EA Mackintosh’s ‘Recruiting’ is in total contrast to Jessie Pope’s ‘Who’s for the Game? ‘ It is a satirical view of the propaganda going on back home to an increasingly patriotic society. “Fat civilians wishing they could go and fight the Hun, Can’t you see them thanking God, That they’re over forty one? ” The simple almost jolly rhyme and rhythm help to strengthen the satirical view. Mackintosh’s poem has a dark humour to it, unlike Pope’s poem, and it focuses on the many negative aspects of war and the consequences of staying at home.
‘Girls with feathers, vulgar songs… , women at home would hand out white feathers to the men at home, like Pope women wouldn’t have much respect for healthy men not joining up for the war. Mackintosh, like Pope uses language which would be understood by everyone, he uses phrases the men would be used to “‘Lads, you’re wanted, go and help'” and then compares it to the realistic image of the trenches with ‘Lads, you’re wanted! Over there’. He follows the tradition of simple propaganda. He reveals how tragic an existence in the trenches is with ‘More poor devils like yourselves waiting to be killed by you’.
His simple and regular poem conveys to the reader that war is not a ‘game’ but a very horrific event. Mackintosh singles out journalists in his poem ‘Help to make the column’s stuff for the blasted journalists’ since they are making profits out of the misery of war. Pope however does not appear to think that the journalists are doing any harm since her poem has been written for a newspaper. Mackintosh has respect for all the men in the war ‘come and learn to live and die with honest men’ but he does not insult the men not joining the war effort like Pope does making them sound lazy taking a ‘seat in the stand’.

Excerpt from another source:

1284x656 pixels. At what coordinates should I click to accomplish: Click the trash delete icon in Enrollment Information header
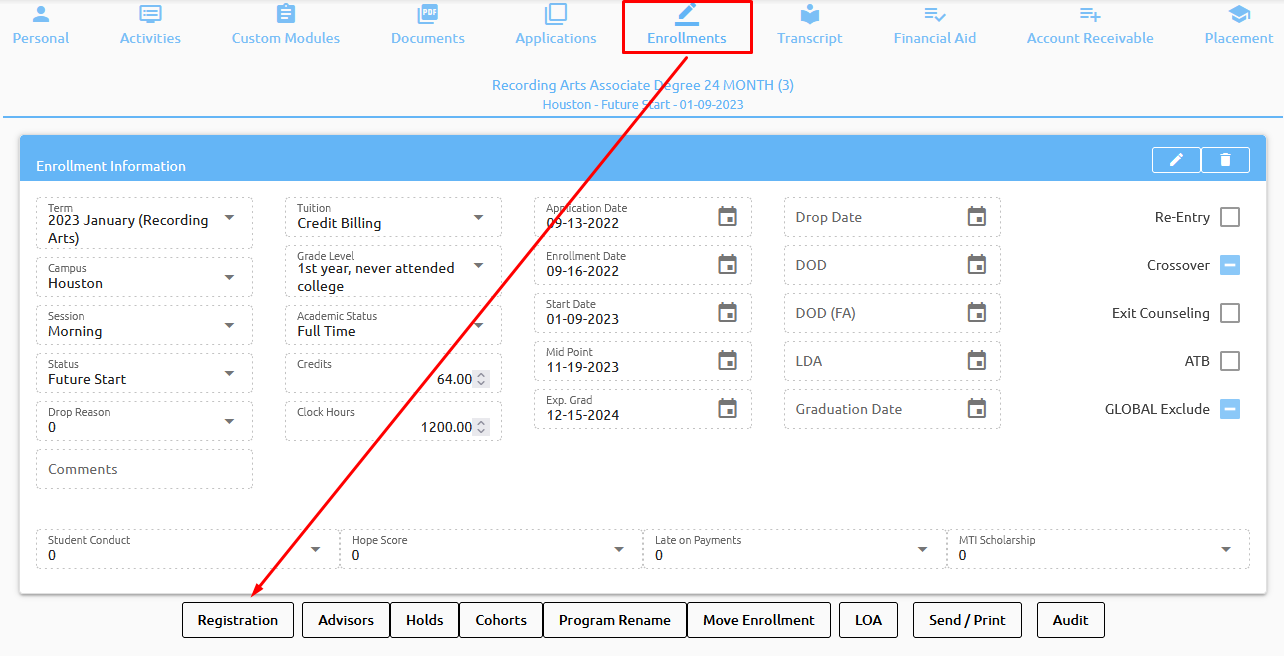[1225, 160]
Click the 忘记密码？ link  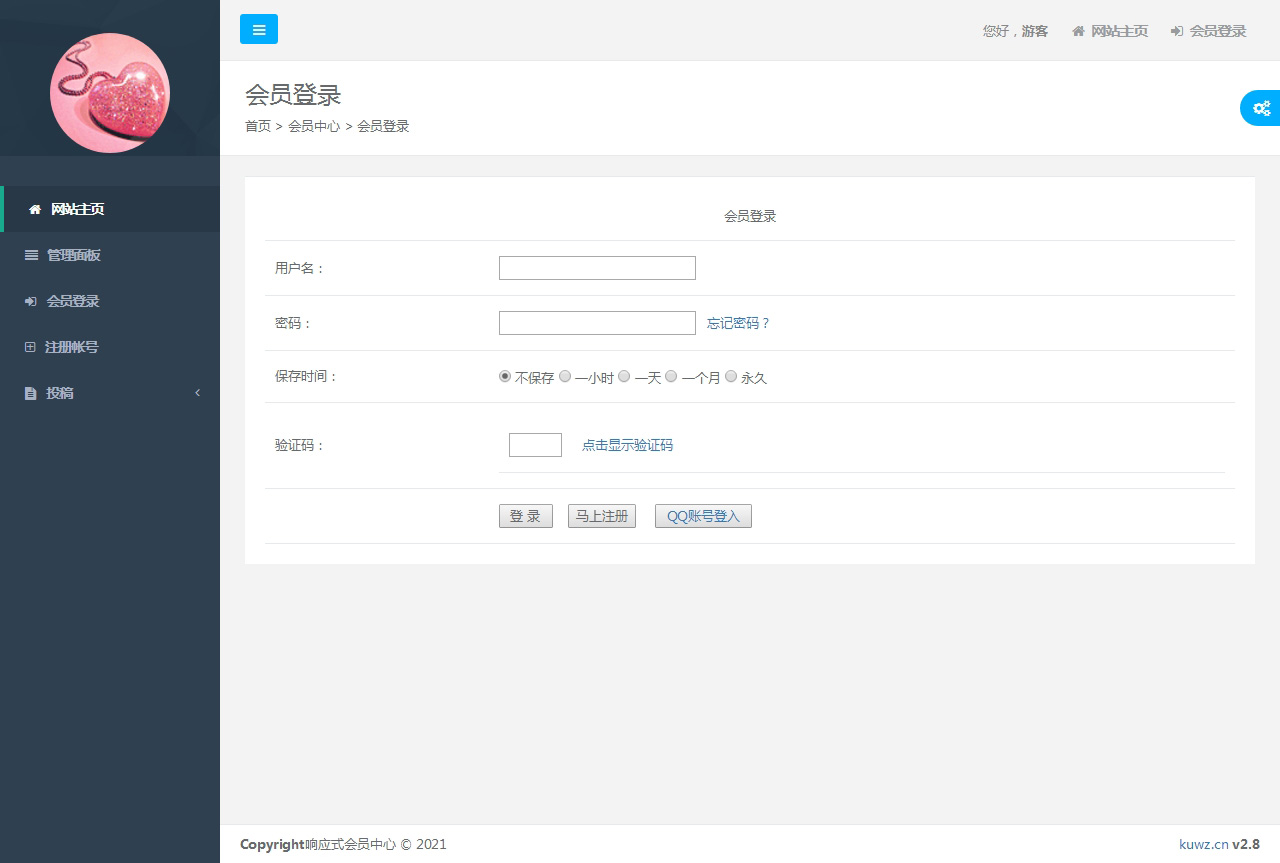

Pope makes the war sound like a huge source of entertainment, referring to it as ‘fun’, with the added bonus of fighting for your country. Mackintosh keeps to his anti war status throughout the poem and regards signing up for the war as helping to ‘swell the names in the causality list’. Mackintosh ends his poem on a rather sinister but truthful note ‘come and die’. Joining the war was not as Pope described and the sad truth was Mackintosh’s description was probably accurate.
Jessie Pope ends her poem on a positive note making the reader feel their country actually needs them and are ‘calling for you. ‘ Both these poems are effective in studying the literature of the First World War as they both present such different pictures. Mackintosh’s poem is an excellent example of poetry portraying the realism of war whereas Pope’s poem is an admirable model of the unfortunate attitude cultivated on the home front. The contrast between the two allows the reader to see the reality of the First World War from two different perspectives.